# About This Notebook
In this **Introduction to pandas** chapter, we will learn:
- How pandas and NumPy combine to make working with data easier.
- About the two core pandas types: series and dataframes.
- How to select data from pandas objects using axis labels.
***
## 1. Understanding Pandas and NumPy

The pandas library provides solutions to a lot of problems. However, pandas is not so much a replacement for NumPy but serves more as an extension of NumPy. Pandas uses the the NumPy library extensively, and you will notice this more when you dig deeper into the concept.

The primary data structure in pandas is called a **dataframe**. 
This is the pandas equivalent of a Numpy 2D ndarray but with some key differences:

> Axis values can have string **labels**, not just numeric ones. This means that the columns can now have their own meaningful names.

> Dataframes can contain columns with **multiple data types**: including ``integer``, ``float``, and ``string``. This enables us to store, for example, strings and integers in one dataframe.

## 2. Introduction to the Data
In this chapter, we will work with a data set from Fortune magazine's 2017 Global 500 list.

• _PROVIDED INFORMATION_:
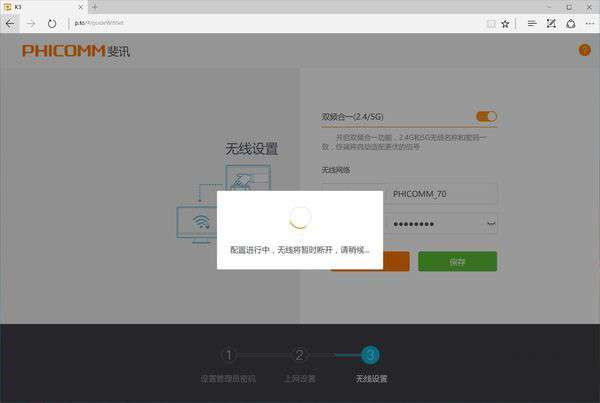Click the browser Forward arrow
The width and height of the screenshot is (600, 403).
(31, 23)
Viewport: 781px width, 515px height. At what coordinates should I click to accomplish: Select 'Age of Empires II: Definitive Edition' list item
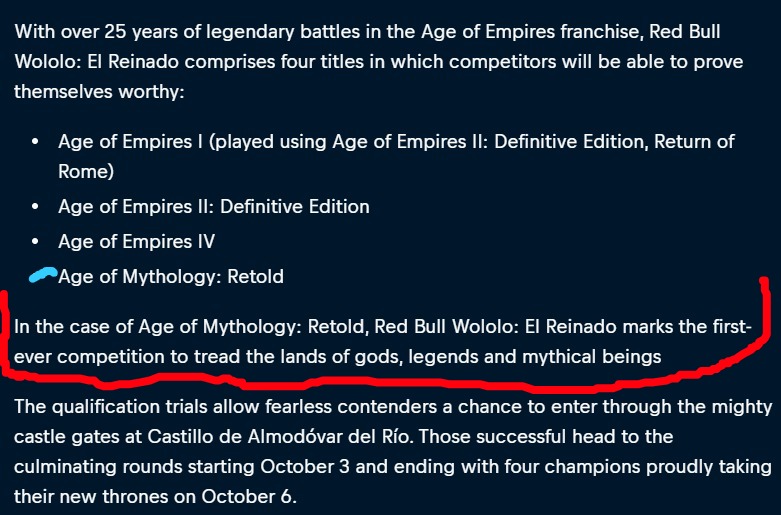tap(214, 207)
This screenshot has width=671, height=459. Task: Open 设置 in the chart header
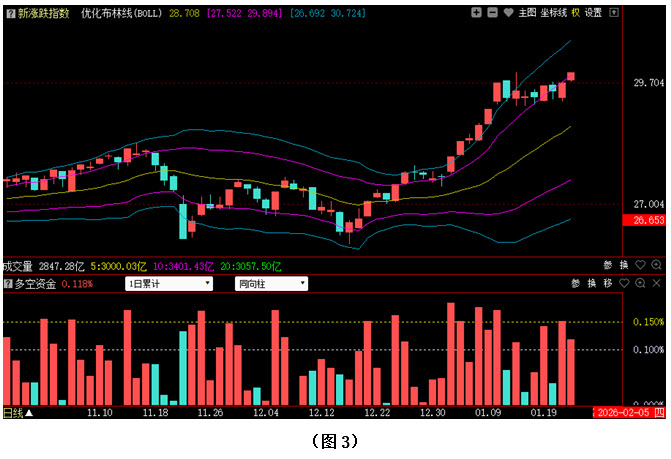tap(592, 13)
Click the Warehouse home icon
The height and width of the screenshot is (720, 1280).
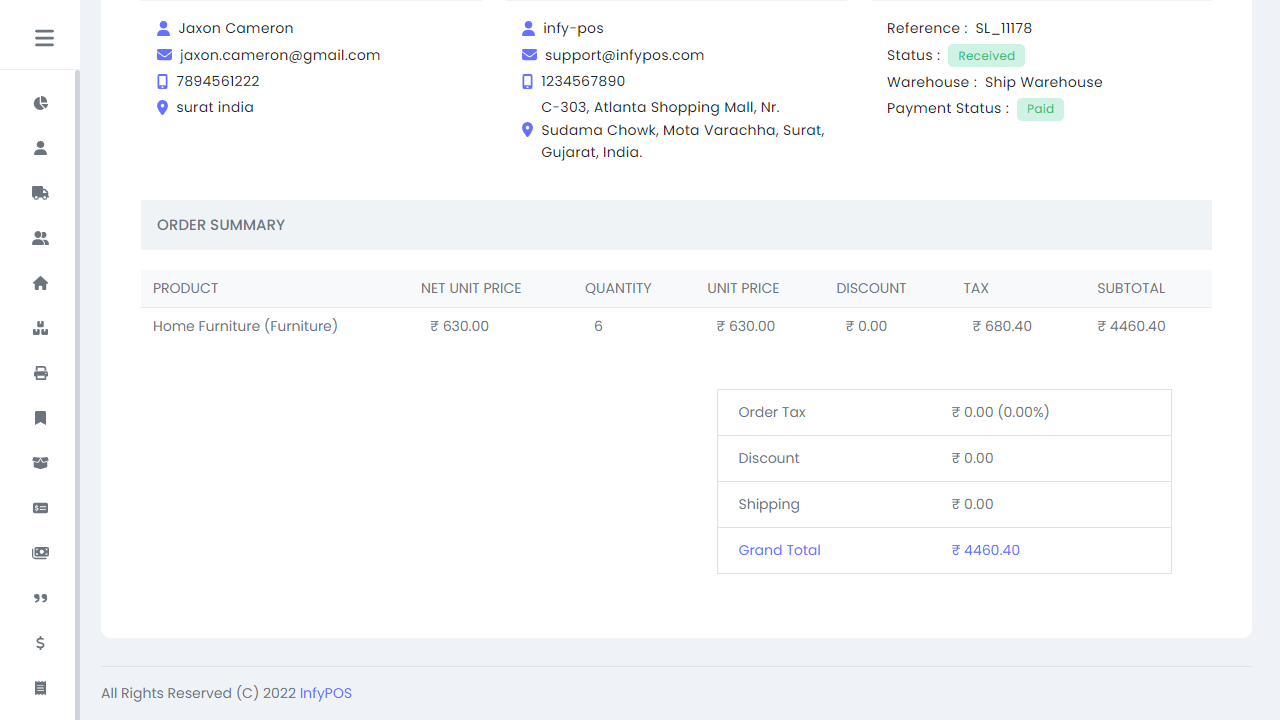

* * *

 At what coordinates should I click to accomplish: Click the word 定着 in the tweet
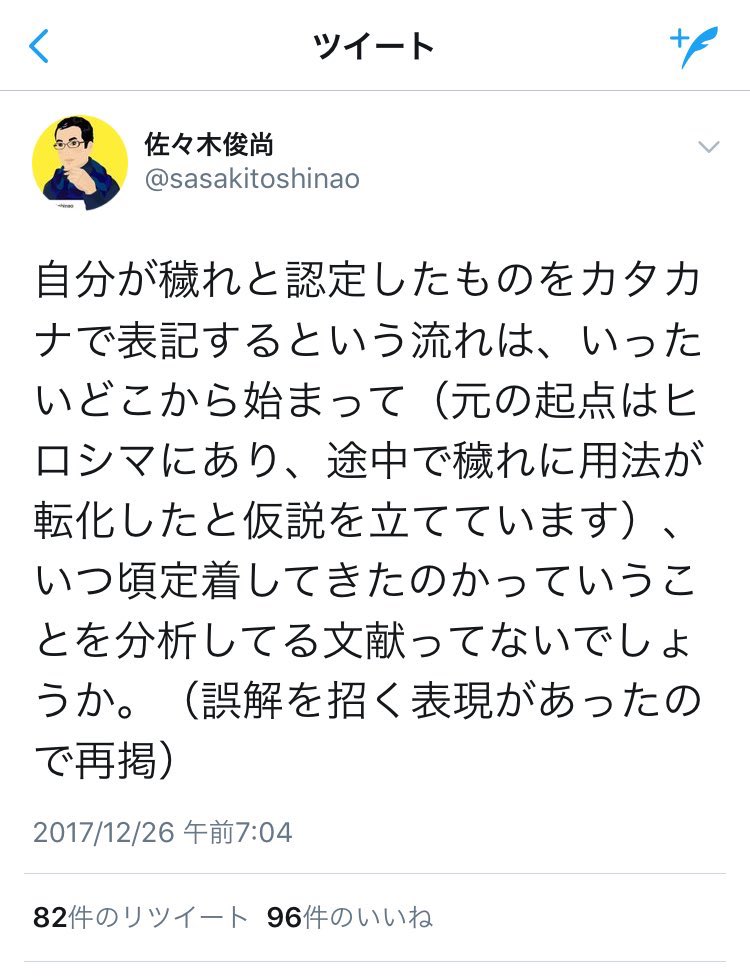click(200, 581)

• _TASKS FOR THIS EXERCISE_:
1. Write out the part of the pandas introduction starting with "- How to select" and going on through "into the concept.".
2. In one to three sentences, explain why a dataframe's columns can have their own meaningful names, according to the pandas introduction.
The items that come after the pandas introduction are separate material from it.

• _WORKED ANSWERS_:
1.
- How to select data from pandas objects using axis labels.
***
## 1. Understanding Pandas and NumPy

The pandas library provides solutions to a lot of problems. However, pandas is not so much a replacement for NumPy but serves more as an extension of NumPy. Pandas uses the the NumPy library extensively, and you will notice this more when you dig deeper into the concept.

2. A dataframe's axis values can have string labels instead of only numeric ones. This lets its columns carry meaningful names.